- **Work instruction**:
Given the records underneath, please repeat exactly the lines from the line with "Clone the Explore Nahargarh Fort item" through the line with "Viewport: 1372px width, 889px height.", passing over any picture.

- **Material to process**:

=== Section Start ===

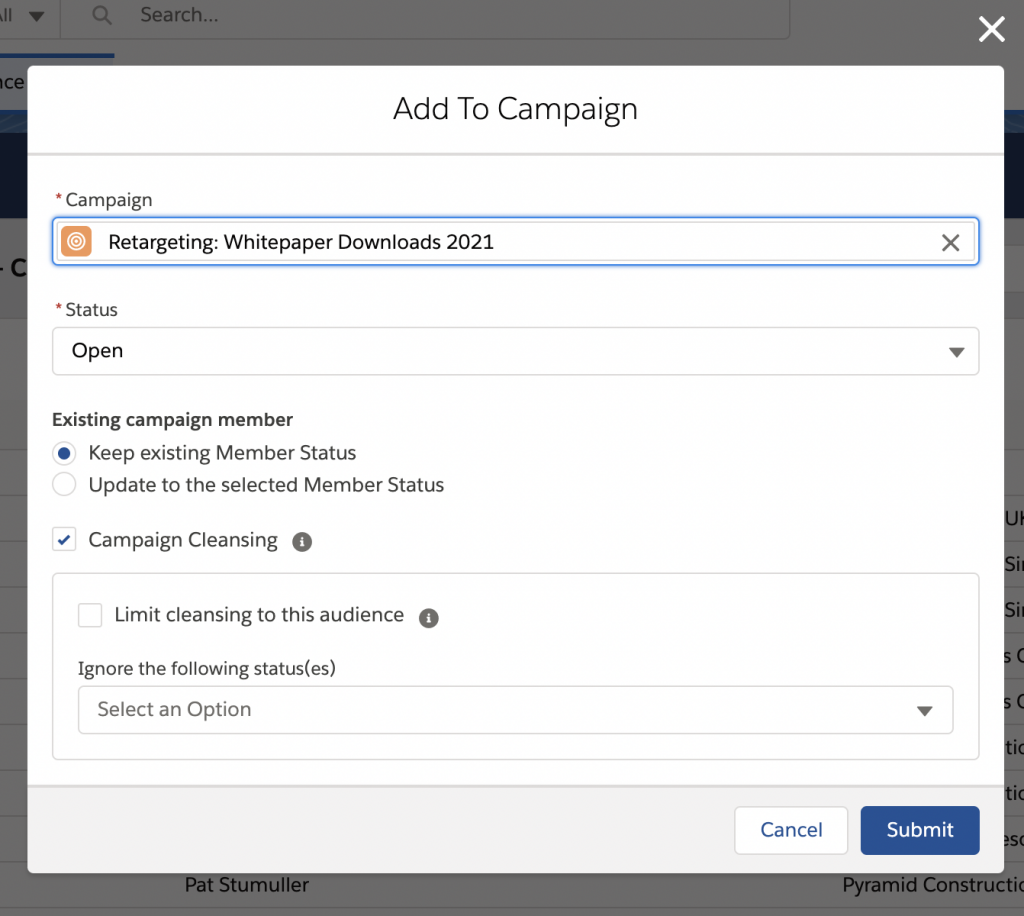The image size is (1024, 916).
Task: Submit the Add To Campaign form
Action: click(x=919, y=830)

=== Section End ===
=== Section Start ===

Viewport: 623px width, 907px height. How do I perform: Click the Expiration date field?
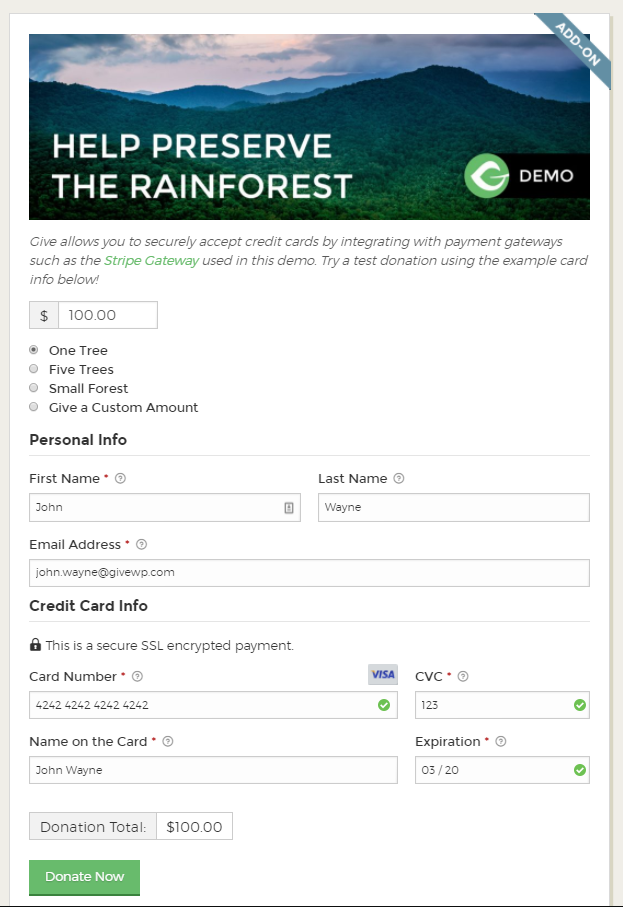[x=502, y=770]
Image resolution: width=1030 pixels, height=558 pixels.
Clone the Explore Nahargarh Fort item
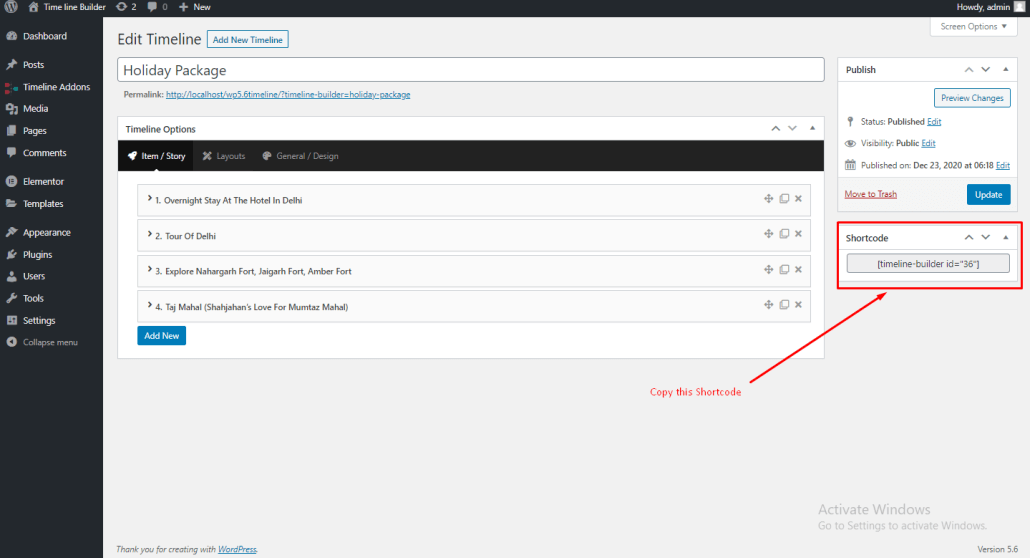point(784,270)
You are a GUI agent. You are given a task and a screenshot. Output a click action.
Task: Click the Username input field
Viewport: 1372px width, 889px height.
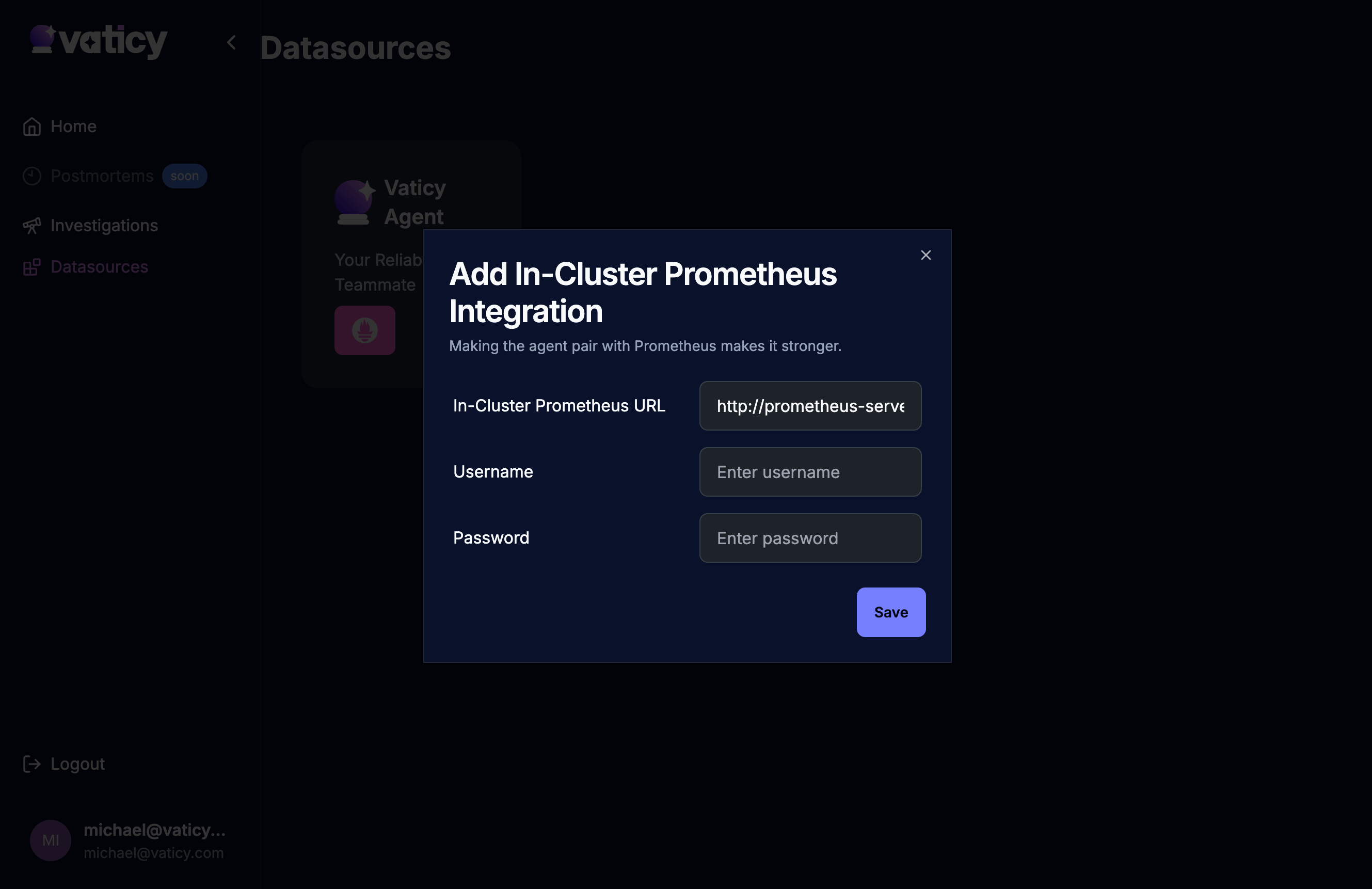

=== Section End ===

- **Answer box**:
Clone the Explore Nahargarh Fort item
point(784,270)
You are a GUI agent. You are given a task and a screenshot. Output a click action.
Task: Click the Username input field
Viewport: 1372px width, 889px height.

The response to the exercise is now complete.